● About this exercise
In the entries below, find every line holding the string "legend" and collect it.

● Dataset excerpts
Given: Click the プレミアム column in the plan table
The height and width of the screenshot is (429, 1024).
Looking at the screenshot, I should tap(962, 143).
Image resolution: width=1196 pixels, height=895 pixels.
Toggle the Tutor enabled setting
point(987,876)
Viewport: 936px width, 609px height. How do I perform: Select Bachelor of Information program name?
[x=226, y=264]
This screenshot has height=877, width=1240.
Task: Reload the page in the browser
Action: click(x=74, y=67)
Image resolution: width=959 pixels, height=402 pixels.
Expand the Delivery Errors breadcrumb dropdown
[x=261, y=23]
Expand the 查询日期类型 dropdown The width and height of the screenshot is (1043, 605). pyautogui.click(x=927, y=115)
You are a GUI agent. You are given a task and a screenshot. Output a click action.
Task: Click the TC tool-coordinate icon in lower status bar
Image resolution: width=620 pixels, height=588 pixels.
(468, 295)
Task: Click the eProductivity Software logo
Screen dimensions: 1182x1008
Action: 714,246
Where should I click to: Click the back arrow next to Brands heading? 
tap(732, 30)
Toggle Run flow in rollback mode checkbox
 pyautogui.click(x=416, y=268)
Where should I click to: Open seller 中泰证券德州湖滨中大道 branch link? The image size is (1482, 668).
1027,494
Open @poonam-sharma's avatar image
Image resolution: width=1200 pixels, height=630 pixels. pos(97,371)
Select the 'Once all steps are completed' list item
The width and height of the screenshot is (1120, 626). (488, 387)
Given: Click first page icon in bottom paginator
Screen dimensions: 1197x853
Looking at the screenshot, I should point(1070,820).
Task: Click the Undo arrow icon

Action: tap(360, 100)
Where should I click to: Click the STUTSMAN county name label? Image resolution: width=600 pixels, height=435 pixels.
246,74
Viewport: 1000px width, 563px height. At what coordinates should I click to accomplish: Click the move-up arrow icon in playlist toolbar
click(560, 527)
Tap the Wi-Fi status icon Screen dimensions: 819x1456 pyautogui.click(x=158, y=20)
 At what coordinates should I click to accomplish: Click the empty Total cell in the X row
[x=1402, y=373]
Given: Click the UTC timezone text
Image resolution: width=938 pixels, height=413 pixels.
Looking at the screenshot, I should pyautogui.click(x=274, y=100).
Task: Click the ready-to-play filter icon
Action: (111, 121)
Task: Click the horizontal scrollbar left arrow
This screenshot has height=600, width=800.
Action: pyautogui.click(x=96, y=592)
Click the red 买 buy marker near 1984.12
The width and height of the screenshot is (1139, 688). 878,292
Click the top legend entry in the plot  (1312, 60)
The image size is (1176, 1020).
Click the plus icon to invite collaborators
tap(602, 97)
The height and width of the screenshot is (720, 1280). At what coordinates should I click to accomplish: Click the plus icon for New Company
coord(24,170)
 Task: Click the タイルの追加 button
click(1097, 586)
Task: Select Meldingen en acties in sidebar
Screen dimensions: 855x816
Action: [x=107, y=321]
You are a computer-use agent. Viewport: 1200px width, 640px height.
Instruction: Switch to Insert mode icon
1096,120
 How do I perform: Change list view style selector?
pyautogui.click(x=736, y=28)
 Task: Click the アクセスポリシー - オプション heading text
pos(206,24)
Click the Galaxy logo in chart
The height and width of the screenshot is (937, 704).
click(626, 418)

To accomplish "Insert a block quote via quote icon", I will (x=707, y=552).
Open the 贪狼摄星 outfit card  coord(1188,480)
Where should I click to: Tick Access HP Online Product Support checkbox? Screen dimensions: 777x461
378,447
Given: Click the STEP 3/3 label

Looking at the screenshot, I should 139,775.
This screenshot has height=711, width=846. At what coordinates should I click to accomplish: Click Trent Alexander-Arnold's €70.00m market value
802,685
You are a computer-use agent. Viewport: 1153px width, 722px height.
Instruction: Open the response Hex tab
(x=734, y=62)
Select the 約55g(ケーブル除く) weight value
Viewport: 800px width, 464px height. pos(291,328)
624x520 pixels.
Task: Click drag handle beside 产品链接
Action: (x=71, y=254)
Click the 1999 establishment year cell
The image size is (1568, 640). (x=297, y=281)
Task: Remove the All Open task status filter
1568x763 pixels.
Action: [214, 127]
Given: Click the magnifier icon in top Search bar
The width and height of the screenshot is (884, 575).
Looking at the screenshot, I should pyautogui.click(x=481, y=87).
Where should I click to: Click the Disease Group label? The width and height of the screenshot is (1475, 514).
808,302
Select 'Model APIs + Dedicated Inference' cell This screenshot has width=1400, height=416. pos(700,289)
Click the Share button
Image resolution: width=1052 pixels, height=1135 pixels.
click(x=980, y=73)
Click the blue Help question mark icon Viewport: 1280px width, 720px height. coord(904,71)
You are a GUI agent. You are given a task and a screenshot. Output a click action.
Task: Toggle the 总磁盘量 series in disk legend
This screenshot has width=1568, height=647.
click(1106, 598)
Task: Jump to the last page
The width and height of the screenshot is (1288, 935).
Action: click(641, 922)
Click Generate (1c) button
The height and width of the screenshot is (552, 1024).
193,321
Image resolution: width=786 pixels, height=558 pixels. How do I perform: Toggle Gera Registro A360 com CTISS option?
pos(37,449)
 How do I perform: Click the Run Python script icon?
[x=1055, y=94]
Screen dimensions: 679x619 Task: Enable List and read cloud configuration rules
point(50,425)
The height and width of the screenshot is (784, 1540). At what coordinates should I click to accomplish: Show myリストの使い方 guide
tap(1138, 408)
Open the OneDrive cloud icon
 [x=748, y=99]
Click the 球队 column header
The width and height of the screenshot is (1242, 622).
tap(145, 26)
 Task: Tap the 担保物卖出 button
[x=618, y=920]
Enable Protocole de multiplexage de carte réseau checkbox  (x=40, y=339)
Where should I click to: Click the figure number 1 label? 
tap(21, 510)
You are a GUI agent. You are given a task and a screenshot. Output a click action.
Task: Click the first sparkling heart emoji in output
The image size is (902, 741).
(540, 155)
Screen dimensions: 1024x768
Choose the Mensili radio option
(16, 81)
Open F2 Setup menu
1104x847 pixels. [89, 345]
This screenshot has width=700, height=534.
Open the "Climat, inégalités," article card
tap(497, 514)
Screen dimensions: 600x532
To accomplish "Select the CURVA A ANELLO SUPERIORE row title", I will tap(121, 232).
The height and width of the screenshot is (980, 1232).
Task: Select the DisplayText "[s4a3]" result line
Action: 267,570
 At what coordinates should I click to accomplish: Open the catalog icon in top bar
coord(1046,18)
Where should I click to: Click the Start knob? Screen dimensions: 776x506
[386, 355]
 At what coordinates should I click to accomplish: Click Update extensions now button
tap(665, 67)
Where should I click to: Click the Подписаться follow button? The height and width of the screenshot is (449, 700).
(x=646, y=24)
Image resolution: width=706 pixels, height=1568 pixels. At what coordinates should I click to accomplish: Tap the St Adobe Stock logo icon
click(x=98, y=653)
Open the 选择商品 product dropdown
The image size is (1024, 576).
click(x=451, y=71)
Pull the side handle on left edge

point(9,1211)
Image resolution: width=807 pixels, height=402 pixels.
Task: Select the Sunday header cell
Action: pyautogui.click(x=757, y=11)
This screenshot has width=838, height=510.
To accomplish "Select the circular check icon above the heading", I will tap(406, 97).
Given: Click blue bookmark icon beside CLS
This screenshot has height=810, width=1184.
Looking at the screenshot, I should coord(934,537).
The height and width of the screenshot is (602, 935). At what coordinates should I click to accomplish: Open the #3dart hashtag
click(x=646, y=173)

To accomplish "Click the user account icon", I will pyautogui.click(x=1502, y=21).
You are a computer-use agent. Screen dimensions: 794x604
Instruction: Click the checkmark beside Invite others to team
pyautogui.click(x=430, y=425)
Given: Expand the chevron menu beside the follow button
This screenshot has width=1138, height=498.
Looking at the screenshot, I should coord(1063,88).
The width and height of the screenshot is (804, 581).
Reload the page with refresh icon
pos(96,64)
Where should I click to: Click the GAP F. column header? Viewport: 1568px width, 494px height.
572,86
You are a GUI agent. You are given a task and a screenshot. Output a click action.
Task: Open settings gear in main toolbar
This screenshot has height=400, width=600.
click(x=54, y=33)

● Output of the task
Click the top legend entry in the plot  (1312, 60)
Task: Toggle the 总磁盘量 series in disk legend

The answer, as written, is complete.